Dla tych, co po różnego rodzaju pagórach nie tyle chodzą, a je „zaliczają”, dość niepozorne żółte kreski umieszczone na mapie na północ od Szczawnicy nie muszą wydawać się godne uwagi. Do schroniska zaś, koło którego szlak ów prowadzi, niejeden turysta może podejść dość sceptycznie, jako że nie leży ono w głuszy, ale praktycznie tuż nad słynnym – jakby nie było – uzdrowiskiem. Tak sobie myślę, że to jednak miłe, gdy człowiek może się pozytywnie rozczarować…
Żółty szlak prowadzący z placu Dietla najpierw na Bryjarkę (679 m n.p.m.; stąd widok na Pieniny, Szczawnicę i nie tylko) nie jest jedynym oficjalnym wariantem prowadzącym nas w kierunku Bereśnika (843 m n.p.m.) oraz schroniska położonego nieco poniżej niego (a nazywanego w skrócie tak samo jak ów szczyt). Możemy porzucić żółte oznakowania na rzecz nieco krótszego szlaku rowerowego, który na początku żmudnie wspina się pod górę po płytach (wtedy cały czas idziemy „ulicą” o nazwie Języki). Jak kto woli. Plusem jest to, że oba szlaki po niedługim czasie i tak się spotykają w pewnym miejscu, w którym trudno się nie zachwycić. Ale o tym będzie pod koniec…
Najpierw rozgrzewka – widok w kierunku Gorców, a konkretnie potężnego Lubania. Wierzbówka kiprzyca gdzieś przy ścieżce. Widok w kierunku Holicy, Sokolicy i poszarpanych Trzech Koron……oraz w kierunku Małych Pienin z charakterystyczną piramidką Wysokiej (po lewej) oraz Szczawnicą (w dole).

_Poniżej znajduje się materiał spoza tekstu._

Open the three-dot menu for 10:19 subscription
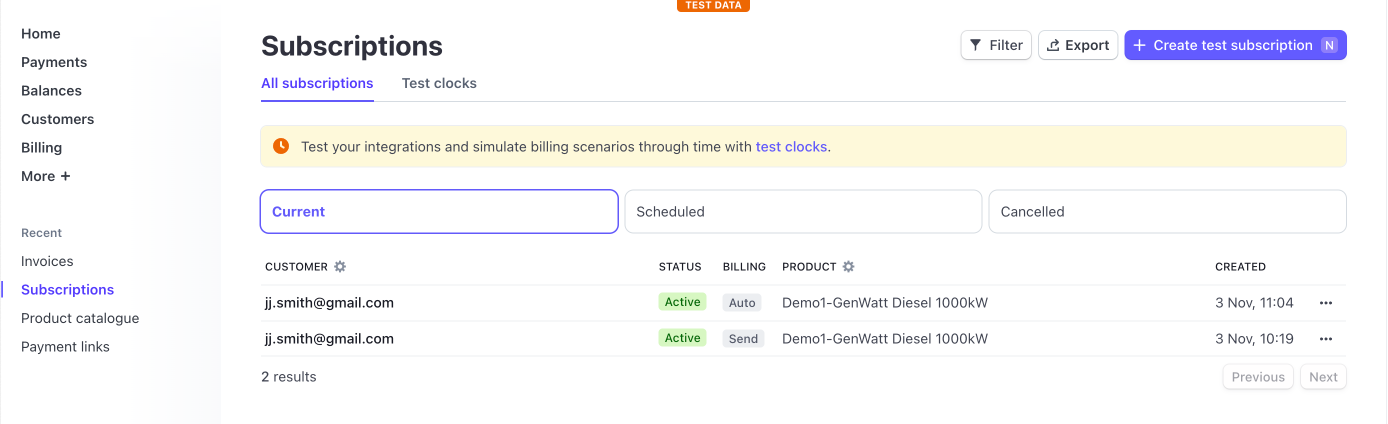The height and width of the screenshot is (424, 1388). (x=1326, y=339)
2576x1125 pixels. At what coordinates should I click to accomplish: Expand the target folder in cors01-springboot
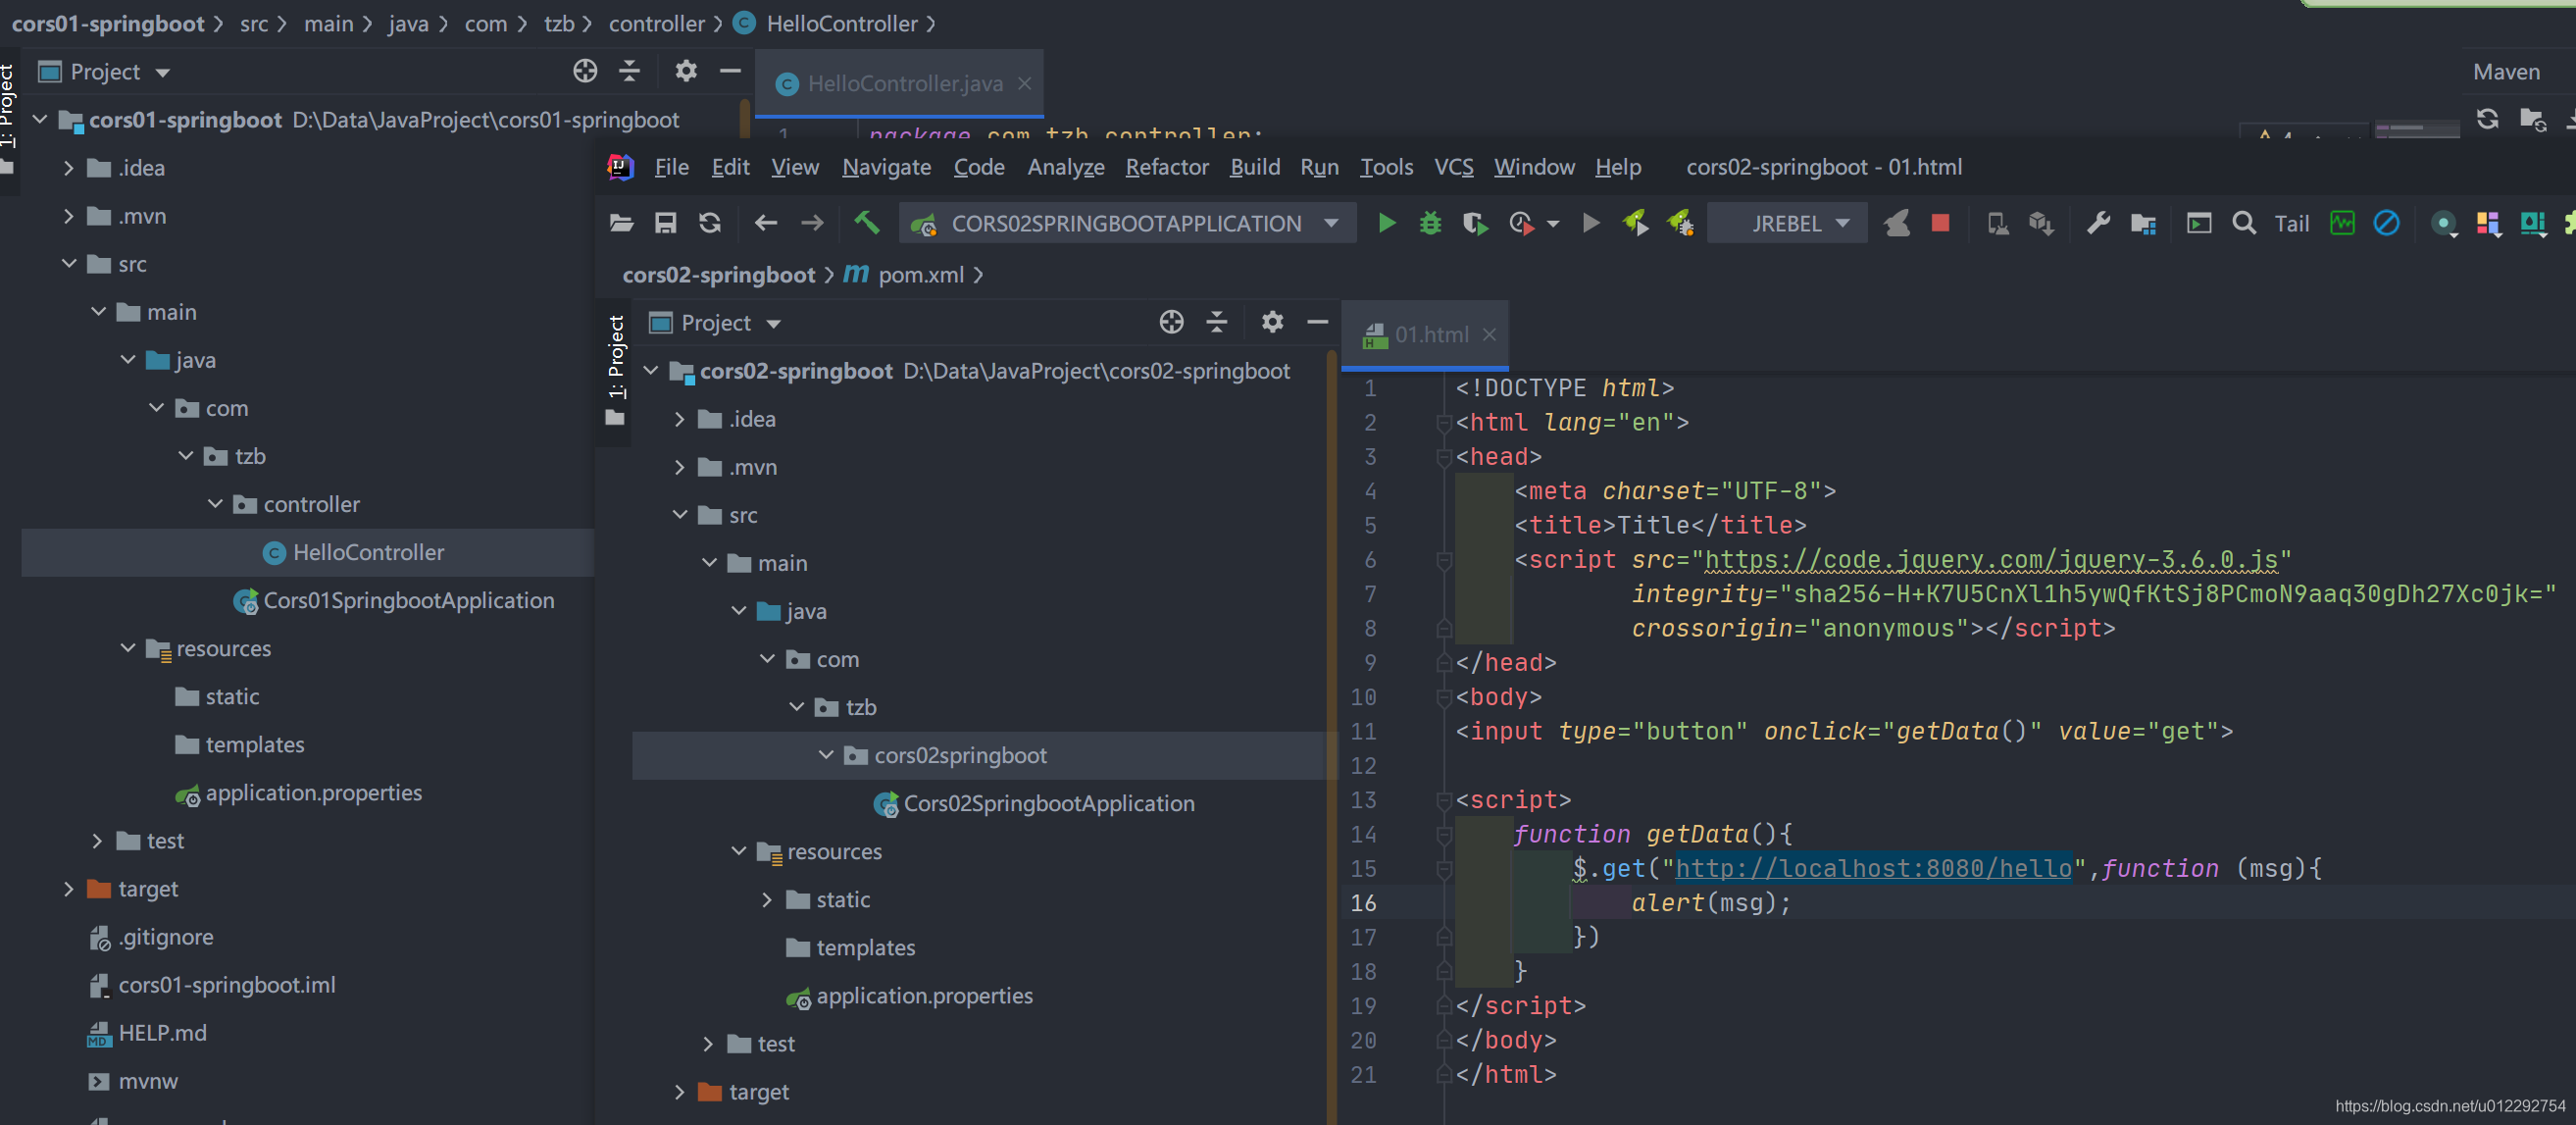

W zależności od wybranego wariantu po drodze mijamy większą (gdy idziemy szlakiem rowerowym) lub mniejszą ilość domów (żółty szlak sprawnie przeprowadza nas przez zalesiony fragment zbocza, a następnie wyprowadza na łąki). Tak czy owak niedługo przed schroniskiem mijamy ostatnie domostwo na naszej trasie… Na zdjęciu jeszcze rzut oka za siebie, w kierunku Pienin. Trudno tu latem zabłądzić, zwłaszcza gdy podobne (pozytywne) informacje towarzyszą nam na trasie. Z miasta do schroniska podchodzi się (w zależności od kondycji, ewentualnie ilości kilometrów, które mamy tego dnia „w nogach”) około godziny. Kto był, ten wie. Kto nie był, a bliski jest mu „bacówkowy” klimat, niech zajrzy do tego domu, bo ma on duszę. I nie dajcie się zwieść „niepokojącej” bliskości Szczawnicy. Owszem, w ciągu letniego dnia niejednego ambitniejszego kuracjusza przyciąga tu (zresztą słusznie) pyszne jedzenie oraz widoki, ale w bacówce pod Bereśnikiem można i warto odnaleźć dużo więcej. Zaś ilość pieszych wycieczek jednodniowych, które i mniej, i bardziej zaprawieni wędrowcy mogą stąd uskuteczniać, jest naprawdę całkiem pokaźna. A rano zawsze warto wstać (bądź przynajmniej wyjrzeć przez okno 🙂 A co tam – niech będzie jeszcze raz: widok sprzed bacówki pod Bereśnikiem w kierunku Tatr Wysokich i Bielskich. Skoro Tatry się objawiły, to wróćmy ta samą drogą obok ukwieconego przez całe lato ogródka… … by zobaczyć je właśnie stąd. Widok na Pieniny, łańcuch Tatr oraz przełom Dunajca rekompensuje spacerowiczom trud „wspinaczki” ze Szczawnicy na Bereśnik, a wielu co (niby) wiedzą, czego się spodziewać i tak zachwyca za każdym razem, bo przecież nigdy nie jest tak samo… No, ale gdyby ktoś chciał podążyć za szlakiem w inną stronę, nie ma problemu – żółte znaki za schroniskiem będą nas prowadzić dalej, na dodatek pięknym, bukowym lasem. Gdy już spotkamy się z Głównym Szlakiem Beskidzkim, możemy zdecydować, czy chcemy zostać w Beskidzie Sądeckim, czy może wyruszyć dużo dalej i wyżej 😉P.S. Prawdopodobnie ciąg dalszy nastąpi, ale dopiero gdy pora roku się zmieni – wtedy odkopiemy zdjęcia, gdzie kwiatów ani zielonej trawy nie będzie, za to widoczność będzie o niebo lepsza.